Consider Haiti, one of the countries for which the Trump administration has attempted to revoke TPS, but which is currently being blocked by a federal judge—a decision with which the Department of Homeland Security “vehemently disagrees.” Haiti’s current designation as a TPS-protected country, which began in 2021, was extended in 2024 due to civil conflict on the island. Much of the misery in Haiti is associated with interventions from the United States, with the 1915-1934 occupation, where the U.S. rewrote the Haitian constitution and advanced U.S. financial interests held on the island; we also backed repressive leaders like François “Papa Doc” Duvalier and contributed to decades of mismanaged humanitarian aid, which only worsened conditions.
In 2021 President Jovenel Moïse was assassinated by a squad of hit men some of whom received U.S. training and were allegedly hired and financed by Miami-area companies; in the wake of the assassination, Haiti has faced political instability exacerbated by gang violence and weapons smuggled from U.S. states with lax gun laws. Earlier this month, Trump ally Erik Prince announced a deal in which about 200 personnel from his private security firm would occupy the island to reduce gang violence before taking on a role in the nation’s tax collection—an eerily familiar echo of the U.S. occupation of Haiti in 1915.

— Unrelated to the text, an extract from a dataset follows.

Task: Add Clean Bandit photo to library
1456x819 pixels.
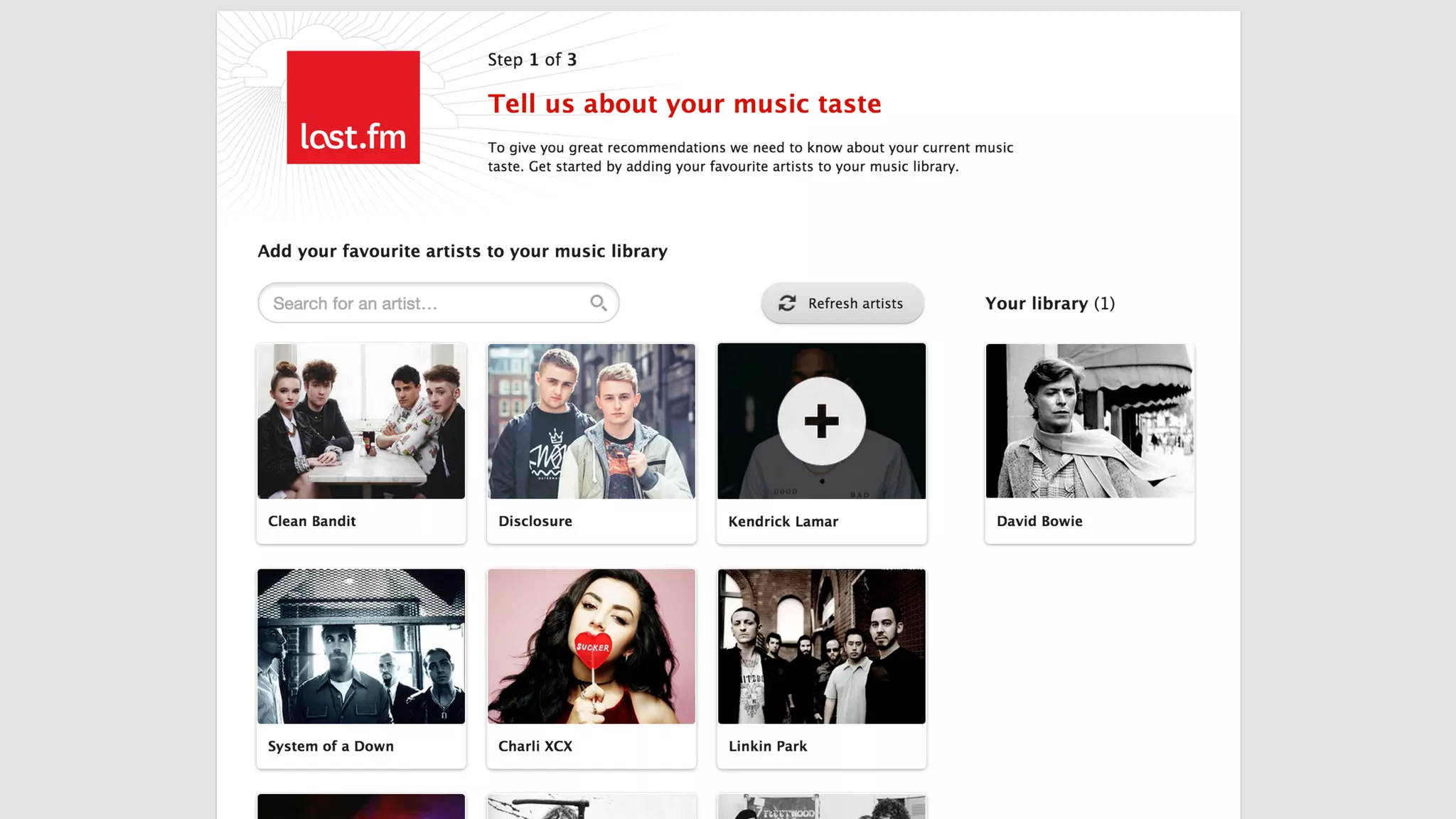Action: coord(361,421)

This context provides a clear picture of the absurdity of proclaiming that Haitians no longer need temporary protection from conflict. It also highlights the problem of assuming we can simply wash our hands of the well-being of Haitian people here in the United States. If we’re considering the parable of the Good Samaritan, we’re much more likely to be seen as sanctioning the robbery and assaults of the stranger.
Despite the remaining court orders that currently prevent the White House from ending TPS status for thousands of people, the administration seems determined to use its power to keep these communities in limbo and, at worst, send people into situations where their lives will be at risk. All this can make it overwhelming to think of ways to help. And with so many other situations demanding our attention—including images of U.S. troops on our streets—it’s tempting to focus on more personal concerns.

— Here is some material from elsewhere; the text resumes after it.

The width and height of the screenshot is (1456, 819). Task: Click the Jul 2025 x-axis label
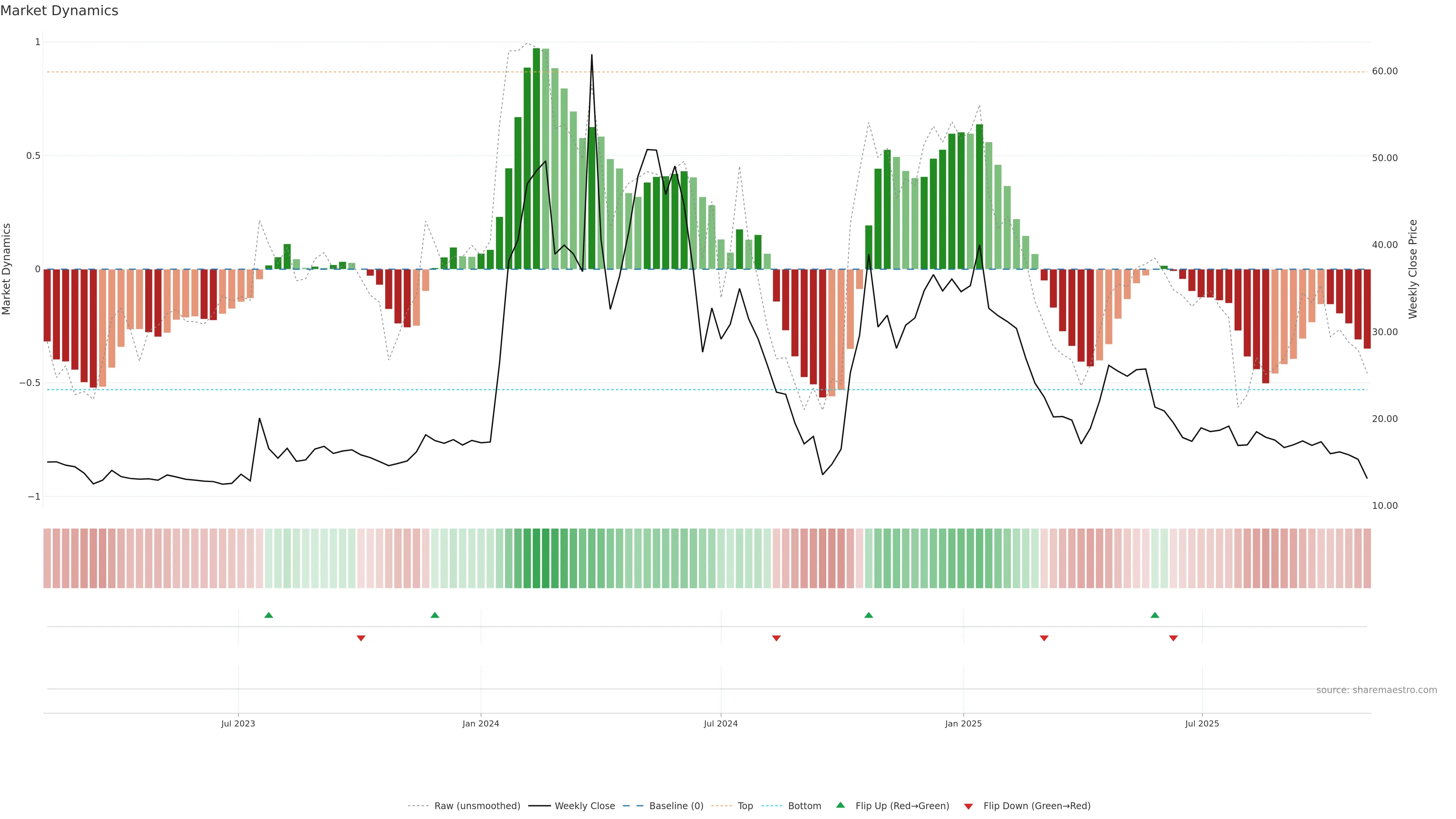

This is the sort of division that the parable of the Good Samaritan obliterates. After the beaten-up man is ignored by religious leaders, it’s ultimately a Samaritan—an outsider—who stops to help. In telling the parable, Jesus makes it clear that it’s the Samaritan whose example we should follow, radical neighbor-love that refuses to see those unlike us as beyond our sphere of concern. Instead, we are all fellow members of a beloved community—and Jesus expects us to treat each other as such.
Right now, this kind of care might be as simple as reaching out to your neighbors with curiosity about where they’re from and forming genuine connections. When we do this, we learn to appreciate the way we depend on each other. And when we recognize this kind of interdependence, it can spur us to other acts of care, such as supporting national organizations that are working to protect TPS-supported communities. Or it might mean visiting a local bakery, coffee shop, restaurant, or worship space you wouldn’t otherwise. When we approach each other and our shared spaces with openness, curiosity, and care, we build the vital connections needed to grow and protect our community and everyone in it. In this way, we build the beloved community when we recognize the image of God truly in us all.